**Instructions for the task:**
All of the data is to be set down again without any alteration.

**Data in this exercise:**

*-*-*

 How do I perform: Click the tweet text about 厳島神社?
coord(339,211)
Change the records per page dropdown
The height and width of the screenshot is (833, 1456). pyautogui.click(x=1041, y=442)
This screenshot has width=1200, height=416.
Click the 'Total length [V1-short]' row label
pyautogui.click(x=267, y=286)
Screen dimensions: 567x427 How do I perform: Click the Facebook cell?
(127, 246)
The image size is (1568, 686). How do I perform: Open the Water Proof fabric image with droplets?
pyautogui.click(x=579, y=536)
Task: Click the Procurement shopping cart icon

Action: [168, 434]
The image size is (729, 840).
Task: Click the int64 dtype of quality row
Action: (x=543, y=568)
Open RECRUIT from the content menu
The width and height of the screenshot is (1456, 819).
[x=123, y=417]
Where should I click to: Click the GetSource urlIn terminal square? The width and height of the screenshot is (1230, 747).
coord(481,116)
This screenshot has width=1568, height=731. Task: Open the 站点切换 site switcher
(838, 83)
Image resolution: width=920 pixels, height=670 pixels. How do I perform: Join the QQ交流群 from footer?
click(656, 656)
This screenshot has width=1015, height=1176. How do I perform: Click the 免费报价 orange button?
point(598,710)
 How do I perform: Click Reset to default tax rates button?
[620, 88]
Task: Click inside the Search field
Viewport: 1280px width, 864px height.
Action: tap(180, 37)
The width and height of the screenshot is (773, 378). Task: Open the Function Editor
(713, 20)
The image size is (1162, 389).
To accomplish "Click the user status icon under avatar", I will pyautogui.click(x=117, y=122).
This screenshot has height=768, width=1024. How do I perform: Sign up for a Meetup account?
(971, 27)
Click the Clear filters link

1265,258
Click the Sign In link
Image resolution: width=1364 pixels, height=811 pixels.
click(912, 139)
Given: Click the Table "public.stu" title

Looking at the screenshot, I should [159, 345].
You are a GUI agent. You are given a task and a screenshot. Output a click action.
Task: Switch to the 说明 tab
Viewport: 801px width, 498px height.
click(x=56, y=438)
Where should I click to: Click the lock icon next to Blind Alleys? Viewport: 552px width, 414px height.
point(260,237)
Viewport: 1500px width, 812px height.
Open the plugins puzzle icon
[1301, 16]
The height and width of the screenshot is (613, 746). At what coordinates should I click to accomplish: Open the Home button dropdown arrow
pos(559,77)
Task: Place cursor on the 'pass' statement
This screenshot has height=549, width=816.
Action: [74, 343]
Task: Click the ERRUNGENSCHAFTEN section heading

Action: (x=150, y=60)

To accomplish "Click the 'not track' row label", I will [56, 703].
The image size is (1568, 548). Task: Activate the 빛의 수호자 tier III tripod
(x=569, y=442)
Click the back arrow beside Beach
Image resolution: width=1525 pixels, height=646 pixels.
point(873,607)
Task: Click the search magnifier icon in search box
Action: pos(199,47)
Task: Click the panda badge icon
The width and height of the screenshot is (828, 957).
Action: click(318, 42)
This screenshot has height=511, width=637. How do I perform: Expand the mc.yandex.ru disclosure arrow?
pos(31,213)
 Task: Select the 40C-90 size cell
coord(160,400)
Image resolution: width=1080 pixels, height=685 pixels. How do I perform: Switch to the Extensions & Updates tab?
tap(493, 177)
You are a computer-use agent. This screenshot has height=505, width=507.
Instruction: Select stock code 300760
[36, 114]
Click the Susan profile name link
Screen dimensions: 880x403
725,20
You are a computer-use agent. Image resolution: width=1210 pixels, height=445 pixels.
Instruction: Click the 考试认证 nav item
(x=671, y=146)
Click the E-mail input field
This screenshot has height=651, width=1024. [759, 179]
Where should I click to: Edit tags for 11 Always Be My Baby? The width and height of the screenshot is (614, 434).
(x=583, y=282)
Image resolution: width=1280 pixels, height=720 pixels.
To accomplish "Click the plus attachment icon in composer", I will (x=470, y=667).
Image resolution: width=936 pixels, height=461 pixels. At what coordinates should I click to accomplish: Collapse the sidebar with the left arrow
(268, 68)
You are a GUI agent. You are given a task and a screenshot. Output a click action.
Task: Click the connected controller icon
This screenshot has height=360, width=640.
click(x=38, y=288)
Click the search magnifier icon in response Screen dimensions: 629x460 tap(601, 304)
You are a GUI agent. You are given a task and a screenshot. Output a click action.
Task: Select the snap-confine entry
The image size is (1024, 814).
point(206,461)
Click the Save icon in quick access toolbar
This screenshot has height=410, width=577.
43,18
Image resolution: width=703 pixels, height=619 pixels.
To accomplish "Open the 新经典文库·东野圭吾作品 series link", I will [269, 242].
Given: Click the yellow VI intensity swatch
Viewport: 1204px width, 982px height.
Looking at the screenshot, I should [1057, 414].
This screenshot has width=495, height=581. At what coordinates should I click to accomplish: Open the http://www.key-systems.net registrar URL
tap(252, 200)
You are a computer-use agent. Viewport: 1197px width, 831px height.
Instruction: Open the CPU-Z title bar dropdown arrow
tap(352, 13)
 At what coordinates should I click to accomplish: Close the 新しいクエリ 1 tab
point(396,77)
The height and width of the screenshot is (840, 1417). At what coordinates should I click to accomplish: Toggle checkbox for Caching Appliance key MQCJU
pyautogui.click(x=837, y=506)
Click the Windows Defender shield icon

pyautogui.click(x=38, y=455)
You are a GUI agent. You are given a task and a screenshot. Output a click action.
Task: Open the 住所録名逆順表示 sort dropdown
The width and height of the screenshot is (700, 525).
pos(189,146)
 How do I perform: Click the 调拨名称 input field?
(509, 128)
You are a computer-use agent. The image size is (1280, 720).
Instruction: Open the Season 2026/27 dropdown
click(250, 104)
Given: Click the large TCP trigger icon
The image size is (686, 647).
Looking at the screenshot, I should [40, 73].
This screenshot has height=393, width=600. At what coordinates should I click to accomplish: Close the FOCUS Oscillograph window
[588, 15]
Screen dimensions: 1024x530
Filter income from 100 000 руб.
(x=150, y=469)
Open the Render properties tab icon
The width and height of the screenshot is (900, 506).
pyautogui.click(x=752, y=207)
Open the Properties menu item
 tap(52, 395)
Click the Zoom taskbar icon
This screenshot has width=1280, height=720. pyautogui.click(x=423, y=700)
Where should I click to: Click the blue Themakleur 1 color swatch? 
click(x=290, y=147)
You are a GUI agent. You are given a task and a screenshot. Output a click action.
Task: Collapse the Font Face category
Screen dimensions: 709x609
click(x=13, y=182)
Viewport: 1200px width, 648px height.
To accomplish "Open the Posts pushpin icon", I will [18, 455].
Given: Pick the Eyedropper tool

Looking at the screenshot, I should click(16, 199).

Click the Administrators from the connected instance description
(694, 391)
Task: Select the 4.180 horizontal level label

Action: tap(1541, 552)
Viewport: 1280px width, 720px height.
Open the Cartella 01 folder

*-*-*

**Exercise solution:**
 How do I perform: Click the tweet text about 厳島神社?
coord(339,211)
Change the records per page dropdown
The height and width of the screenshot is (833, 1456). pyautogui.click(x=1041, y=442)
This screenshot has width=1200, height=416.
Click the 'Total length [V1-short]' row label
pyautogui.click(x=267, y=286)
Screen dimensions: 567x427 How do I perform: Click the Facebook cell?
(127, 246)
The image size is (1568, 686). How do I perform: Open the Water Proof fabric image with droplets?
pyautogui.click(x=579, y=536)
Task: Click the Procurement shopping cart icon

Action: [168, 434]
The image size is (729, 840).
Task: Click the int64 dtype of quality row
Action: (x=543, y=568)
Open RECRUIT from the content menu
The width and height of the screenshot is (1456, 819).
[x=123, y=417]
Where should I click to: Click the GetSource urlIn terminal square? The width and height of the screenshot is (1230, 747).
coord(481,116)
This screenshot has width=1568, height=731. Task: Open the 站点切换 site switcher
(838, 83)
Image resolution: width=920 pixels, height=670 pixels. How do I perform: Join the QQ交流群 from footer?
click(656, 656)
This screenshot has width=1015, height=1176. How do I perform: Click the 免费报价 orange button?
point(598,710)
 How do I perform: Click Reset to default tax rates button?
[620, 88]
Task: Click inside the Search field
Viewport: 1280px width, 864px height.
Action: tap(180, 37)
The width and height of the screenshot is (773, 378). Task: Open the Function Editor
(713, 20)
The image size is (1162, 389).
To accomplish "Click the user status icon under avatar", I will pyautogui.click(x=117, y=122).
This screenshot has height=768, width=1024. How do I perform: Sign up for a Meetup account?
(971, 27)
Click the Clear filters link

1265,258
Click the Sign In link
Image resolution: width=1364 pixels, height=811 pixels.
click(912, 139)
Given: Click the Table "public.stu" title

Looking at the screenshot, I should [159, 345].
You are a GUI agent. You are given a task and a screenshot. Output a click action.
Task: Switch to the 说明 tab
Viewport: 801px width, 498px height.
click(x=56, y=438)
Where should I click to: Click the lock icon next to Blind Alleys? Viewport: 552px width, 414px height.
point(260,237)
Viewport: 1500px width, 812px height.
Open the plugins puzzle icon
[1301, 16]
The height and width of the screenshot is (613, 746). At what coordinates should I click to accomplish: Open the Home button dropdown arrow
pos(559,77)
Task: Place cursor on the 'pass' statement
This screenshot has height=549, width=816.
Action: [74, 343]
Task: Click the ERRUNGENSCHAFTEN section heading

Action: (x=150, y=60)

To accomplish "Click the 'not track' row label", I will [56, 703].
The image size is (1568, 548). Task: Activate the 빛의 수호자 tier III tripod
(x=569, y=442)
Click the back arrow beside Beach
Image resolution: width=1525 pixels, height=646 pixels.
point(873,607)
Task: Click the search magnifier icon in search box
Action: pos(199,47)
Task: Click the panda badge icon
The width and height of the screenshot is (828, 957).
Action: click(318, 42)
This screenshot has height=511, width=637. How do I perform: Expand the mc.yandex.ru disclosure arrow?
pos(31,213)
 Task: Select the 40C-90 size cell
coord(160,400)
Image resolution: width=1080 pixels, height=685 pixels. How do I perform: Switch to the Extensions & Updates tab?
tap(493, 177)
You are a computer-use agent. This screenshot has height=505, width=507.
Instruction: Select stock code 300760
[36, 114]
Click the Susan profile name link
Screen dimensions: 880x403
725,20
You are a computer-use agent. Image resolution: width=1210 pixels, height=445 pixels.
Instruction: Click the 考试认证 nav item
(x=671, y=146)
Click the E-mail input field
This screenshot has height=651, width=1024. [759, 179]
Where should I click to: Edit tags for 11 Always Be My Baby? The width and height of the screenshot is (614, 434).
(x=583, y=282)
Image resolution: width=1280 pixels, height=720 pixels.
To accomplish "Click the plus attachment icon in composer", I will (x=470, y=667).
Image resolution: width=936 pixels, height=461 pixels. At what coordinates should I click to accomplish: Collapse the sidebar with the left arrow
(268, 68)
You are a GUI agent. You are given a task and a screenshot. Output a click action.
Task: Click the connected controller icon
This screenshot has height=360, width=640.
click(x=38, y=288)
Click the search magnifier icon in response Screen dimensions: 629x460 tap(601, 304)
You are a GUI agent. You are given a task and a screenshot. Output a click action.
Task: Select the snap-confine entry
The image size is (1024, 814).
point(206,461)
Click the Save icon in quick access toolbar
This screenshot has height=410, width=577.
43,18
Image resolution: width=703 pixels, height=619 pixels.
To accomplish "Open the 新经典文库·东野圭吾作品 series link", I will [269, 242].
Given: Click the yellow VI intensity swatch
Viewport: 1204px width, 982px height.
Looking at the screenshot, I should [1057, 414].
This screenshot has width=495, height=581. At what coordinates should I click to accomplish: Open the http://www.key-systems.net registrar URL
tap(252, 200)
You are a computer-use agent. Viewport: 1197px width, 831px height.
Instruction: Open the CPU-Z title bar dropdown arrow
tap(352, 13)
 At what coordinates should I click to accomplish: Close the 新しいクエリ 1 tab
point(396,77)
The height and width of the screenshot is (840, 1417). At what coordinates should I click to accomplish: Toggle checkbox for Caching Appliance key MQCJU
pyautogui.click(x=837, y=506)
Click the Windows Defender shield icon

pyautogui.click(x=38, y=455)
You are a GUI agent. You are given a task and a screenshot. Output a click action.
Task: Open the 住所録名逆順表示 sort dropdown
The width and height of the screenshot is (700, 525).
pos(189,146)
 How do I perform: Click the 调拨名称 input field?
(509, 128)
You are a computer-use agent. The image size is (1280, 720).
Instruction: Open the Season 2026/27 dropdown
click(250, 104)
Given: Click the large TCP trigger icon
The image size is (686, 647).
Looking at the screenshot, I should [40, 73].
This screenshot has height=393, width=600. At what coordinates should I click to accomplish: Close the FOCUS Oscillograph window
[588, 15]
Screen dimensions: 1024x530
Filter income from 100 000 руб.
(x=150, y=469)
Open the Render properties tab icon
The width and height of the screenshot is (900, 506).
pyautogui.click(x=752, y=207)
Open the Properties menu item
 tap(52, 395)
Click the Zoom taskbar icon
This screenshot has width=1280, height=720. pyautogui.click(x=423, y=700)
Where should I click to: Click the blue Themakleur 1 color swatch? 
click(x=290, y=147)
You are a GUI agent. You are given a task and a screenshot. Output a click action.
Task: Collapse the Font Face category
Screen dimensions: 709x609
click(x=13, y=182)
Viewport: 1200px width, 648px height.
To accomplish "Open the Posts pushpin icon", I will [18, 455].
Given: Pick the Eyedropper tool

Looking at the screenshot, I should click(16, 199).

Click the Administrators from the connected instance description
(694, 391)
Task: Select the 4.180 horizontal level label

Action: tap(1541, 552)
Viewport: 1280px width, 720px height.
Open the Cartella 01 folder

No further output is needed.